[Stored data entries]
--- BEGIN ---

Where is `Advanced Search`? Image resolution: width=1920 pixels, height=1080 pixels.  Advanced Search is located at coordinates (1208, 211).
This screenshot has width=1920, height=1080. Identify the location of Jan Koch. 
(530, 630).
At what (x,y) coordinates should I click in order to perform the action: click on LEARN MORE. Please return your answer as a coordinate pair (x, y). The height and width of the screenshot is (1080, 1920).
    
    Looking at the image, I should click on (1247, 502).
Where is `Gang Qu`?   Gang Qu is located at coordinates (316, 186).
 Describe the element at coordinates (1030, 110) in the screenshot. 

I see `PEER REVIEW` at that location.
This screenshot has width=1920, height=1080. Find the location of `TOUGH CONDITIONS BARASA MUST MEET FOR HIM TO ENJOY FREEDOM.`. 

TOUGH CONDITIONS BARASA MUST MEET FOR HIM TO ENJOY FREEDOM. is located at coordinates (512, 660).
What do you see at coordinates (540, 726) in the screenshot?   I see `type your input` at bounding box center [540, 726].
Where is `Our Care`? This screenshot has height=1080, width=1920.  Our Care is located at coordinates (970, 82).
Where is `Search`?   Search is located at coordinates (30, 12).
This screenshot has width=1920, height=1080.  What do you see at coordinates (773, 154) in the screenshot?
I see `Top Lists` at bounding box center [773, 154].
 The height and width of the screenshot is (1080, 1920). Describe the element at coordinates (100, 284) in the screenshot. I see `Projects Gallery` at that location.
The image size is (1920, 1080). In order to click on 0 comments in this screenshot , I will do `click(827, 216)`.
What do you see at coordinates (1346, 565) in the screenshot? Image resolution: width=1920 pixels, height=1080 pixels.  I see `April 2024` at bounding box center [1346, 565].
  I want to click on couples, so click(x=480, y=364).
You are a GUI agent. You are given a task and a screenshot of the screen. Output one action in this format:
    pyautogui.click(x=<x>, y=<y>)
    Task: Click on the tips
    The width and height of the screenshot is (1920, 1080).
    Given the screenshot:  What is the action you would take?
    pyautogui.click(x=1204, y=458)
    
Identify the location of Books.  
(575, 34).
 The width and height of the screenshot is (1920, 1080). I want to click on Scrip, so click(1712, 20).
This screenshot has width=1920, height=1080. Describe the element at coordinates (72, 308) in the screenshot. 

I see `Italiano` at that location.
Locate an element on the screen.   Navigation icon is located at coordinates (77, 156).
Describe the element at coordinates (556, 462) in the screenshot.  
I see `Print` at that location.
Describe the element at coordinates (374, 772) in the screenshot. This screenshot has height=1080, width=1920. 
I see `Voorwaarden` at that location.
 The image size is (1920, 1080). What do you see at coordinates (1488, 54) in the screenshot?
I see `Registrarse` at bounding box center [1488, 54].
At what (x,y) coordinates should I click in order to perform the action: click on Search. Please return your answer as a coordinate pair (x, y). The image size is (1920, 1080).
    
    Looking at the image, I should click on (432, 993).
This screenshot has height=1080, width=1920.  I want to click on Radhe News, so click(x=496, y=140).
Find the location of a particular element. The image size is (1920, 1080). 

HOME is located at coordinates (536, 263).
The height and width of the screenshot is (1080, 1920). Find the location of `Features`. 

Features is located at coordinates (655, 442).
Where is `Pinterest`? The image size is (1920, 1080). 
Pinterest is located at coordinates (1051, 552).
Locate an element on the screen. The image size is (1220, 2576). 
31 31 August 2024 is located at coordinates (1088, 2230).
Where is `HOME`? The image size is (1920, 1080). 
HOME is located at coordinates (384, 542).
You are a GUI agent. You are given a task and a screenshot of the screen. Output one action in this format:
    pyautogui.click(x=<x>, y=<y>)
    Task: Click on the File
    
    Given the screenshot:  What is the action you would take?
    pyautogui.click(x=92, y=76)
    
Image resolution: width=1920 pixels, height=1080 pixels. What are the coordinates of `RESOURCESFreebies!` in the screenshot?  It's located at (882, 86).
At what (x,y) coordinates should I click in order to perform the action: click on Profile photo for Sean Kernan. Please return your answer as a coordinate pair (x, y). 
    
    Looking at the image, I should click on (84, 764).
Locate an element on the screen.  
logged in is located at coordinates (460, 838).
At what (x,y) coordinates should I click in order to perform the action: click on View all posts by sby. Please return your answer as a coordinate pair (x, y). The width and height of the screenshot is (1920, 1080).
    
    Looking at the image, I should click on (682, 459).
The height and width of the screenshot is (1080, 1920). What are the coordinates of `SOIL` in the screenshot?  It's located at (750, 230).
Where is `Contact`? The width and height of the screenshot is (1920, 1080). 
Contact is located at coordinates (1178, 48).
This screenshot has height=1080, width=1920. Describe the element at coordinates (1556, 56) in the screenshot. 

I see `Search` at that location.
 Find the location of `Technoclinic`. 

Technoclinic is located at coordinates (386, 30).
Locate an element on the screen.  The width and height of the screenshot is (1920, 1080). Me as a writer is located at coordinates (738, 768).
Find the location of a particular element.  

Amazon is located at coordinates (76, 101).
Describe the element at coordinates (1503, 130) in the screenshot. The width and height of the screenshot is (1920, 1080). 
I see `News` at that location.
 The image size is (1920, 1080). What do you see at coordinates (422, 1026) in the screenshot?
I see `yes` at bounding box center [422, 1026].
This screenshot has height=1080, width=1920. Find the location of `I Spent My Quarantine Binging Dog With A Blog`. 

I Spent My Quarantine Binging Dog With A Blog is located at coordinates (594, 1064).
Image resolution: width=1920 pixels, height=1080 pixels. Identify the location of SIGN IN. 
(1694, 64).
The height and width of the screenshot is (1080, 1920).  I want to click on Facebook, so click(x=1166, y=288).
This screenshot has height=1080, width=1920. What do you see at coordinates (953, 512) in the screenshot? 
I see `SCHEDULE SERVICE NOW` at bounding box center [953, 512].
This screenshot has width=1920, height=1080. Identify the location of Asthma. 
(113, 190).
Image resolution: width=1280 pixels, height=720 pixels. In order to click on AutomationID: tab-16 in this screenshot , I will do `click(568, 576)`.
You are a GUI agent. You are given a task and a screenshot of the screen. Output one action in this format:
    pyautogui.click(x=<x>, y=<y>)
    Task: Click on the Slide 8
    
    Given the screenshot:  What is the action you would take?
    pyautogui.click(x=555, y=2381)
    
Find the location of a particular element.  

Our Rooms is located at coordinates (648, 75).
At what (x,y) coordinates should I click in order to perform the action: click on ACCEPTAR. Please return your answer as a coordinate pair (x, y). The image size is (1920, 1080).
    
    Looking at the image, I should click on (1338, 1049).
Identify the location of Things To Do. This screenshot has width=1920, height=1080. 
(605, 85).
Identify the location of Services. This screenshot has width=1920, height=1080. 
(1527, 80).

--- END ---

### PROBLEM STATEMENT
Identify each line in the entries above that contains the string "With", and copy those lines in full.

### OUTPUT FOR THIS EXERCISE
This screenshot has height=1080, width=1920. Find the location of `I Spent My Quarantine Binging Dog With A Blog`. 
I Spent My Quarantine Binging Dog With A Blog is located at coordinates (594, 1064).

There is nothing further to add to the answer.